Labor demands protections for older workers before backing Jobmaker bill
Labor says it will block the Jobmaker scheme without protections for older workers, but the government insists amendments are unnecessary.
The Senate voted Tuesday night on amendments to the bill, to explicitly prevent employers from sacking or reducing the hours of employers aged over 35.
Under the scheme, businesses can receive a hiring credit worth up to $200 a week for job seekers aged between 18 and 29.
Labor argues it allows employers to replace workers aged over 35 with subsidised employees.

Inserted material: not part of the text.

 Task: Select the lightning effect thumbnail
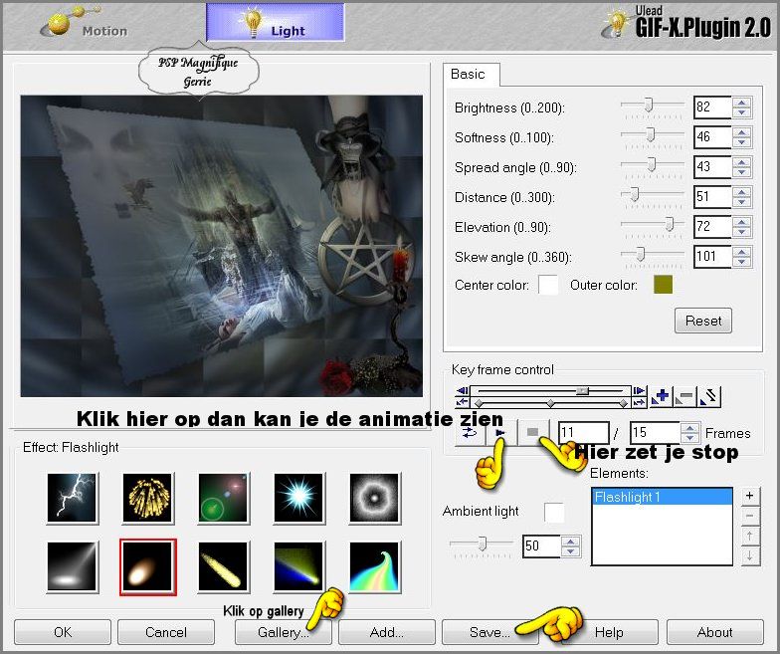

Opposition Leader Anthony Albanese told parliament: “Labor will not tolerate a circumstance where workers over 35 are done over … If this legislation is seriously about additional employment, rather than replacing existing workers, then they have to support this amendment”.
He said recession disproportionately hit older people, who often never found work again.
Labor, the Greens, Centre Alliance and One Nation all united to back the changes, a rarity Mr Albanese said should “be pause for thought” for the Coalition.
Greens Leader Adam Bandt backed his stance, urging the Senate to “stare down the government and insist” on the changes if the Coalition refuses to budge.
But despite a looming stand-off, the government rejected the amendments in the lower house. The bill will now return to the Senate.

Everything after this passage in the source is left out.